BUTTER, we actually made butter!!!
The real deal! An amalgamation of an unctuous tongue coating sublime byproduct all from a cow– BUTTER!!
It worked!! The little shaker jar worked!! I must feel like Edison or Bell when their little tinkerings actually produced light and sound—amazed and elated all rolled into one.

But Julie, for Heaven’s sake, it’s just butter for crying out loud.
Just butter you say?!
Not just butter. . . but rather light, fresh, clean homemade wonder in a jar.
This little jar has produced something that I, until today, have only been able to procure from a store or vendor—never from my own kitchen.
The possibilities, imagine the possibilities. . .
The gears in the ol brain are turing now!!!. . .

This little gift, has in turn, given me not only joy and wonderment but tremendous possibilities for creativity as well as self satisfaction–and of course the added plus of tastebud pleasure. Who would have thought a little box with a little jar could bring such simple joy and pleasure?!

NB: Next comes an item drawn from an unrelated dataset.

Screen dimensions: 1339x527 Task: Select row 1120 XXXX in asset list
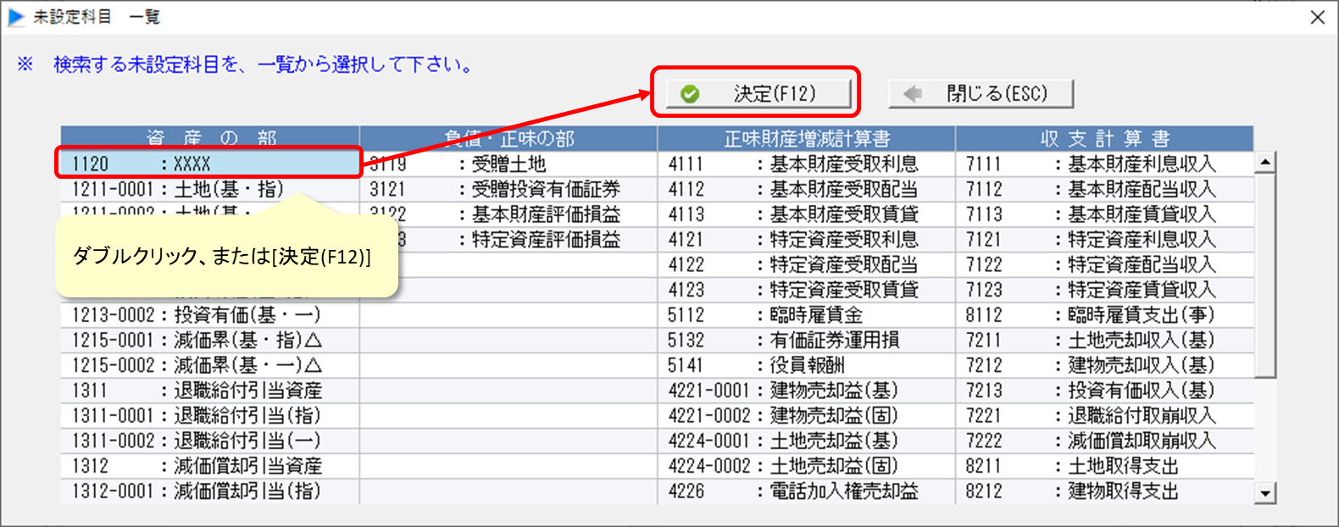point(209,164)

After the cream sat in the shaker jar for the specified 8 hours, and after I picked up my aunt from the side of interstate I-75, I came home to shake the jar as directed for about 3 minutes. At which point I strained off the resulting “buttermilk.” I was instructed to next add cold water to the jar and shake some more. After which I poured off the water while the resulting butter accumulated in the small ramekin attached at the bottom of the jar. Unscrewing the jar from the ramekin, I was amazed at what I beheld sitting before me. There amassed within the small white ramekin was a soft creamy off-white clump of spreadable butter. Sprinkle with a little salt, gently blending and VOLIA!!!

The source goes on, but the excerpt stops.